Organizational Concepts
Main organizational concepts of the pipeline include:
- Task (and subtask) - A top level definition of work to be performed by the pipeline. A task may consist of one or more processes, and zero or more nested subtasks. Tasks are defined by an XML file.
- Stream (and substream) - A stream represents a single request to run the processes within a task. Streams always have an associated stream number which must be unique within each task. The stream number is always set at create stream time, either explicitly by the user or implied.
- Process - A single step within a task or subtask. Each process must be either a script or a job.
- Script - A process which results in a script being run inside the pipeline server. These small scripts are typically used to perform simple calculations, set variables, create subtasks, or make entries in the data catalog. Scripts can call functions provided by the pipeline, as well as additional functions for adding entries to the data catalog.
- Job - A process which results in a batch job being run.
- Variables - Pipeline variables can be defined in a pipeline XML file, either at the task level, or at the level of individual processes. They can also be defined at create stream time. Processes inherit variables from:
- The task which contains them.
- Any parent task of the task which contains them.
- Any variables defined at "create stream" time.
- Variables defined at create stream time.
Task Services
Task services offered by the pipeline include:
- DataCatalog
- Rules-based scheduler
- User variables for intraTask communication
- Express Python scripting (e.g., dynamic stream creation, and DB activities)
- Interface to batch system
- Signal handling
- Support for off-site processing
Operator Services
Operator services offered by the pipeline include:
- Web interface
- Task/Stream Status
- Task/Stream plotted statistics
- Unix command-line interface
- Processing history database
Using the Pipeline
Basic steps for using the pipeline:
- Prepare, in advance, all data processing code in a form that can run unattended (non-interactively) and autonomously.
This typically consists of one or more commands, with optional parameters or other environmental setup.
- Design a Task Configuration file, consisting of an .xml file which defines: processing steps, execution rules, and datasets to be cataloged.
- Submit the Task Configuration file to the pipeline server via the Web interface.
Note: Admininistrative privileges are required.
- Create one or more top-level streams.
This action instantiates new stream objects in the pipeline database and commences the execution of that stream. Once a stream has been created, its progress can be tracked using the web interface (Task Status and other pages). New streams may be created using either a web page or Unix commands.
- Rinse, and repeat, as necessary.
- Streams requiring manual intervention may be restarted (rolled
back) using the web interface.
Web Interface
From the Glast Ground Software Portal, click on Pipeline II. The Task Summary page will be displayed:

From the Task Summary, you can:
- Monitor a task by simply entering the task name as a filter.
- Enter a task filter for a group of tasks (e.g., GRB) and, from a pulldown menu, select the type of task to which it is applied (e.g., All Tasks, Tasks with Runs, Tasks without Runs, Tasks with Active Runs, and those Active in Last 30 Days).

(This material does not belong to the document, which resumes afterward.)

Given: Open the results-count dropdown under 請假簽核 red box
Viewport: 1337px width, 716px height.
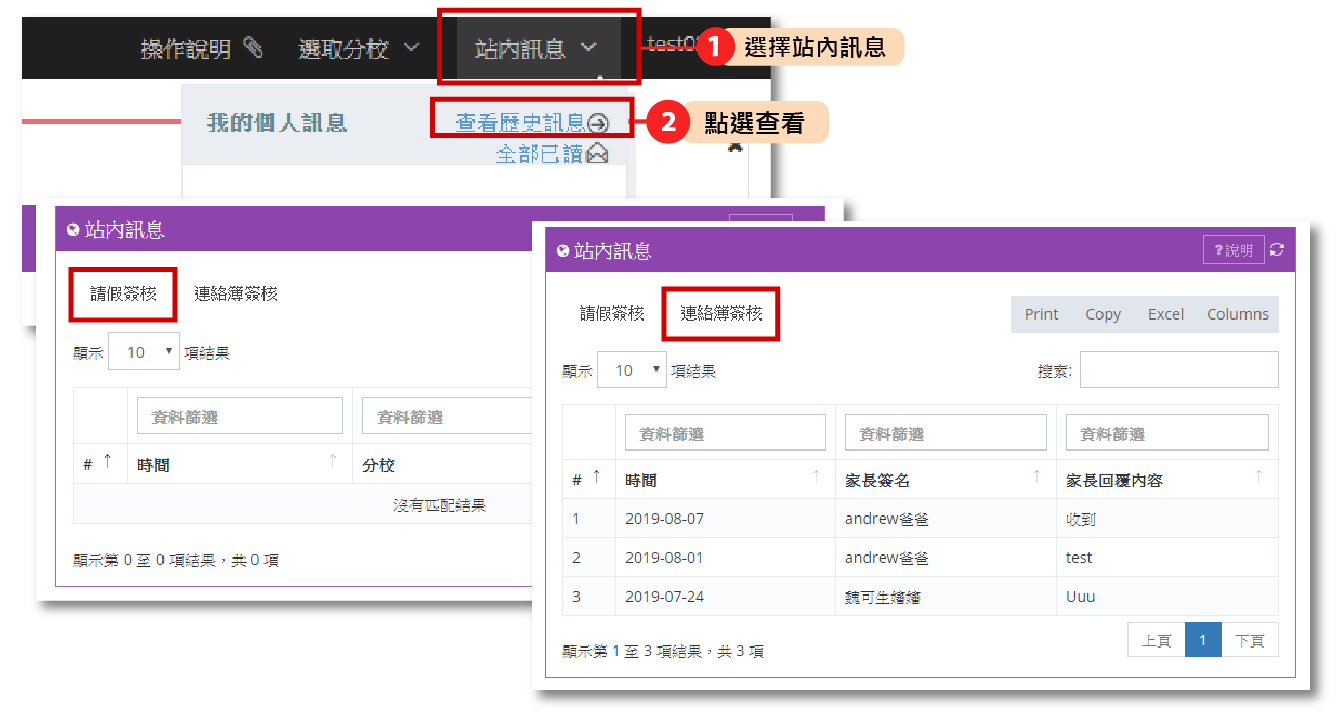Looking at the screenshot, I should 144,352.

Note: When you click on the Clear button, the default list (All tasks) will be displayed.
- Drill down to successive layers of detail by clicking on the links within respective columns.
If a task has failed, you can drill down from the task name, checking the status column until you find the stream that failed; then check the log file for that stream (accessible from the links located in the right-most column).
If a task is running, a Task Dependency Flow Chart (see below) will be displayed when you click on the task Name (e.g., TestSubTask1):

- Access the Message Viewer and Usage Plots and switch between pipeline II Modes (Production, Development and Test):

Note: If you have SLAC Unix or Windows userid/password, you can also Login to Pipeline Admin.
Pipeline Admin
From the Pipeline Admin GUI, you can upload a pipeline task, create a stream, restart the server, and delete a task:
Note: To test a new version of a script, upload and test the new script on the test pipeline server.
XML Schema
Note: When editing an XML file for the pipeline, you are encouraged to use an editor which can validate XML files against XML schema, since this will save you a lot of time. EMACS users may be interested in this guide to using XML with EMACS.
- The full pipeline II schema is available at:
http://glast-ground.slac.stanford.edu/Pipeline-II/schemas/2.0/pipeline.xsd
- To view the XML for any task listed in the Pipeline II Task List, first click on the Task Name you are interested in, then click on the XML link in the Task Summary Header on the task page; for example:
http://glast-ground.slac.stanford.edu/Pipeline-II/xml.jsp?task=22980
Also see: Possible XML for pipeline II
Batch Job Environment Variables
Batch jobs always have the following environment variables set:
PIPELINE_PROCESSINSTANCE |
Internal database id of the process instance |
PIPELINE_STREAM |
Stream number |
PIPELINE_STREAMPATH |
Stream path - for a top level task this will be the same as the stream number; for subtasks this will be of the form i.j.k |
PIPELINE_TASK |
Task name |
PIPELINE_PROCESS |
Process name |
Command Line Tools
For details on using the Pipeline II client, enter:
~glast/pipeline-II/pipeline help
|
which currently gives: |
Syntax:
pipeline <command> <args>
where command is one of:
createStream <task> <stream> <env>
where <task> is the name of the task to create (including optional
version number)
<stream> is the stream number to create.
<env> are environment variables to pass in, of the form
var+value\{,var=value...\} |
Example:
~glast/pipeline-II/pipeline createStream CHS-level1 2 "downlinkID=060630001, numChunks=10,taskBase=/nfs/farm/g/glast/u23/ISOC-devel/Pipelines/CHS-level1, productVer=0,fastCopy=0" |
Pipeline Objects
"pipeline" Object - Provides an entry point for communicating with the pipeline server in script processes; functionality available at the time of this writing is summarized below:
"datacatalog" Object - Provides an entrypoint for communicating with the datacatalog service in script processes; functionality available at the time of this writing is summarized below:
datacatalog API
registerDataset(String dataType, String logicalPath, String filePath)
|
Registers a new Dataset entry with the Data Catalog.
dataType |
Character string specifying the type of data contained in the file. Examples include: MC, DIGI, RECON, MERIT.
This is an enumerated field, and must be pre-registered in the database. A Pipeline-II developer can add additional values upon request. |
logicalPath |
Character string representing the location of the dataset in the virtual directory structure of the Data Catalog.
This parameter contains three fields: "folder", (opitonal) "group", and dataset "name".
Encoding is "/path/to/folder/group:name" -- if the optional croup specification is omitted, the encoding is "/path/to/folder/name". |
|
Example: /ServiceChallenge/Background/1Week/MC:000001 represents a dataset named "000001" stored in a group named "MC" within the folder "/ServiceChallenge/Background/1Week/". |
|
Example: /ServiceChallenge/Background/1Week/000001 represents a dataset named "000001" stored directly within the folder "/ServiceChallenge/Background/1Week/". |
filePath |
Character string representing the physical location of the file.
This parameter contains two fields: the "file path on disk" and the (optional) "site" of the disk cluster.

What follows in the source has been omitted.